# Analyzing a Sentence

Lets start small. What can we learn about a sentence?

In [None]:
#
# Preamble
#

# Import our core libraries
import nltk
import pprint
import re
import itertools

# Read in the documents we will use
from nltk.corpus import reuters
coffee = reuters.open('test/19570').read()
gold = reuters.open('test/16589').read()

text = gold

# Segmentation and Tokenization

The first step for us to do is to actually get a sentence from the document we loaded. The general process of extracting _meaningful units_ of text from a larger text is called __segmentation__.

When applied to finding smaller word-like units from text, the process is often referred to as __tokenization__ (and you may find these terms used interchangeably). 
        
A _meaningful unit_ is anything that is useful for your application, these can be _sections_ of a document, _paragraphs_, _words_ or in our case _sentences_.

## Sentence Segmentation

In [None]:
# Simple sentence segmentation

#
# Using string.split
#
sentences = text.split('.')
sentences[0:10]

# Q1: Are there any issues with this approach?



In [None]:
#
# Using re.split
#
sentences = re.split(r'[\.\?!]', text)
sentences[0:10]

# Q2: How about now? What other corner cases and caveats might 
#    we want to stay aware of?

In [None]:
# 
# Using NLTK.
# 

sentences = nltk.sent_tokenize(text)
sentences[0:10]

# Notice that this retains the punctuation in the sentences. 

In [None]:
# NLTK will also handle cases like Mr. Jones correctly.
with_salutations = """The quick brown fox jumped over Mr. Jones.
                      Much to the disapproval of the dogs."""
nltk.sent_tokenize(with_salutations)

## Word Tokenization

We can apply the same approach to finding word-like units of text.
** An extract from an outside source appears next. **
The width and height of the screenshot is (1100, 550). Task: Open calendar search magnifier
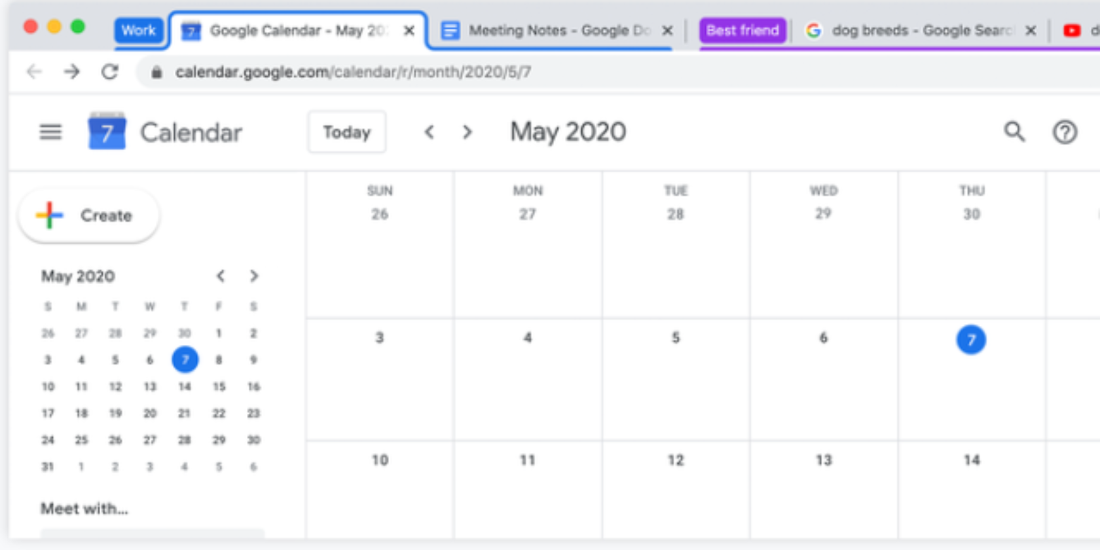1014,132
All the above methods could be used but similar caveats will apply. So lets jump straight into using nltk for the tokenization.

In [None]:
# We first need to tokenize our sentence into smaller units, in our case words.
with_salutations = """The quick brown fox jumped over Mr. Jones.
                      Much to the disapproval of the dogs."""
words = nltk.word_tokenize(with_salutations)
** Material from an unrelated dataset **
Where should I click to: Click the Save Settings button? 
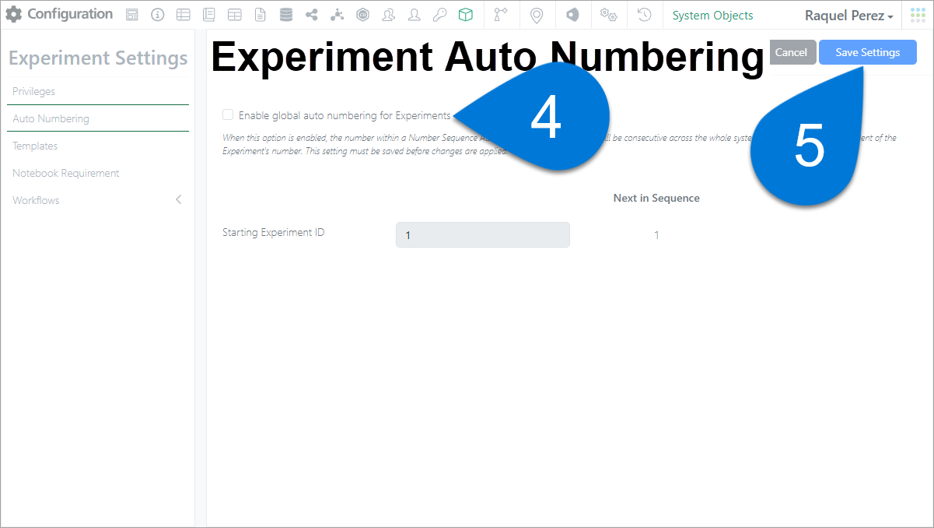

# Lets print out all the things in this list and the lengths of the words
# Notice that python is whitespace sensitive with indentation
# indicating block structure.
for word in words:
    word_len = len(word)
    print(word + ' : ' + str(word_len))


### __Your Turn!__

Plot the lengths of all the sentences in the __gold__ article.

In [None]:
# Exercise 1
# Plot the lengths of all the sentences in the __gold__ article.
# First print them and then see if you can make an ascii bar chart of them.
# It could look something like this...
#
# ****
# ******************
# ***********
#

gold = reuters.open('test/16589').read()

# Step one. Find all the lengths and print them to the console/notebook.

# Step two (extra credit). Make an horizontal ascii bar graph of the numbers 


# Parts of Speech

What else can we find out about this sentence. We can look for specific patterns we have already identified, but we can also try and deduce what type of this word this is, e.g. is it a noun or a verb. 

This activity is known as __Part of Speech Tagging__ _(POS Tagging)_, and a number of algorithms have been developed to do this, some are statistical and others are rule based. 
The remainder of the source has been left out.